Media intelligence

The work I have done as as guest professor at Södertörn university during autumn 2015, within a project run by my colleague Lars Degerstedt at the School of Natural Science, Technology and Environmental Studies, has come to an end, but is now slowly developing into a jointly written article. Below is the framework around the concept of “media intelligence” that we are trying to develop. The article ought to be finished within a week or so.

As the arguably leading business intelligence company in Scandinavia, Cision—with a history dating back to 1892 under the name, Svenska telegrambyrån, a company that provided press clipping services in Sweden—boasts online of being a global enterprise within communication and media intelligence. “Cision serves the complete workflow of today’s communications, social media and content marketing professionals” (Cision, 2016). Yet, what does the specific notion of media intelligence actually mean? Basically, it refers to various forms of updated media monitoring practices—both manual and automatic—foremost regarding print and broadcast media. Obviously, online media has also played an increasingly important role for the media intelligence business during the last two decades. Media intelligence can also be understood by comparing it to adjacent intelligence fields. There are for example analogies to the notion of intelligence operations, as these are executed within the military domain. Military intelligence is, in short, a defense discipline that exploits a number of information collection practices and strategies in order to provide guidance for commanders. Beside military usages, computational intelligence also offers some insights. In automatised versions, crawling the social web to identify relevant conversations for example, media intelligence resembles artificial intelligence, thus linking the notion of intelligence to both machines and systems as well as networks. Rather than sticking to a strict scholarly media and communication research perspective, media intelligence should hence be understood within a larger framework of military and artificial intelligence, as well as more traditional forms of business and market analytics, adjacent to fields as strategic communication, public relations and communication management.

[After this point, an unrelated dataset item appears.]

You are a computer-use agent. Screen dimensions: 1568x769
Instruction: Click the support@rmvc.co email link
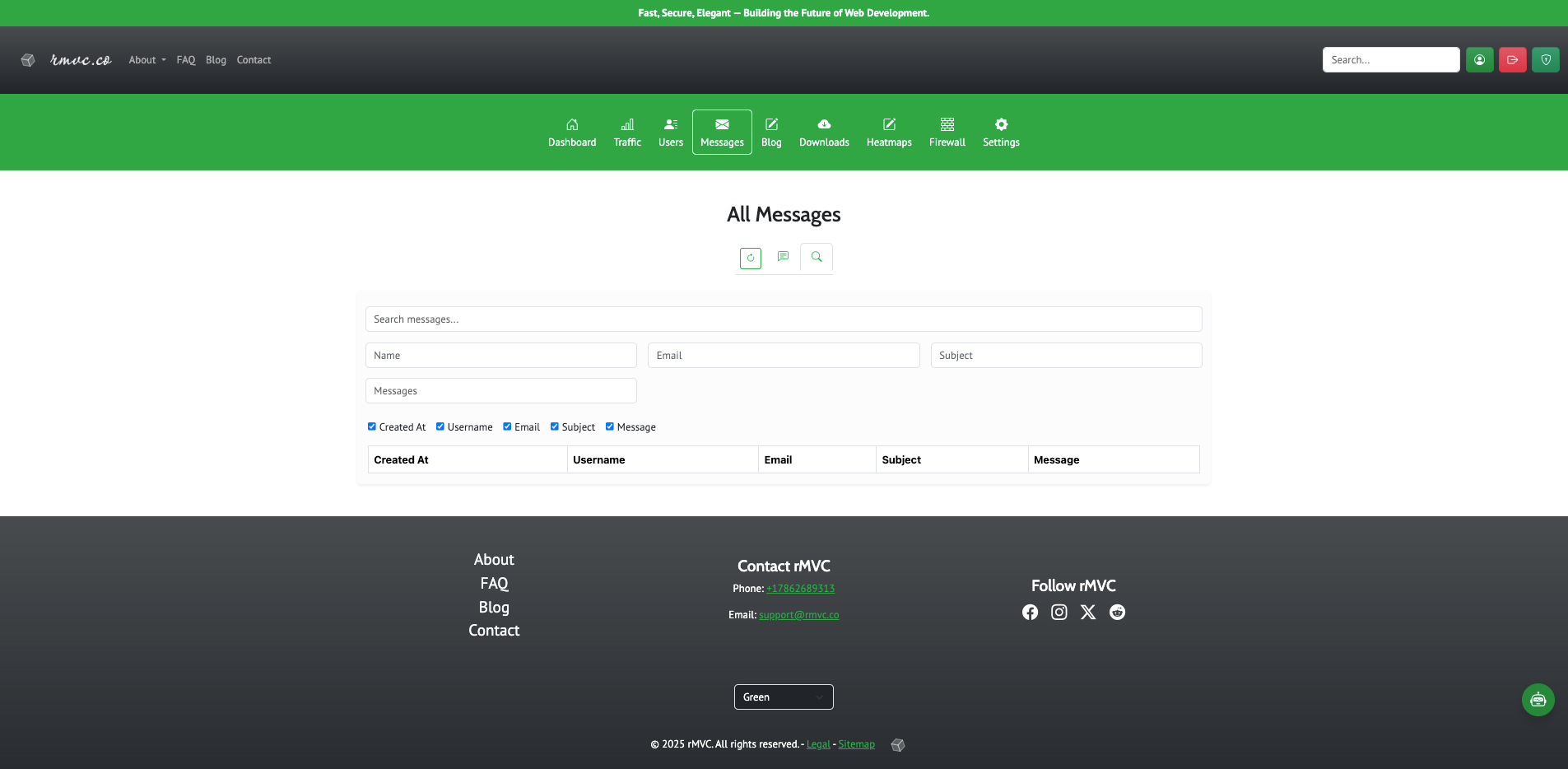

If military intelligence is sometimes divided into strategic, operational and tactical intelligence, the same basically goes for media intelligence. Within the commercial business sector media intelligence is often roughly divided into: (A.) business intelligence (on a particular company level), and (B.) competitive intelligence (between similar companies regarding for example shared markets). In general, the latter is different from the former since it uses and analyses data outside company firewalls. However, during the last decade—mainly due to profound technological changes brought about by digitisation—the specificities of and boundaries between business intelligence and competitive intelligence have been modified. When society is gradually turning into a market of different mediated “value networks”, as Sven Hamrefors argued in 2010, “communication functions can no longer stay in their restricted domains and only deal with traditional communication issues” (Hamrefors, 2010). On the one hand, intelligence on a strategic business-to-business-level hence should not be separated from a more practical business-to-consumer-level. On the other hand, an increasing number of companies (foremost within the tech domain) operate in different market segments, making it more or less impossible to intelligence and monitor all relevant markets. The most obvious example is Google, which started with search, soon began making operating systems, run different forms of content platforms—and now even produces cars. The same can be said of an international media group as Schibsted who does business in a number of different digital domains (publishing, online marketplaces and services).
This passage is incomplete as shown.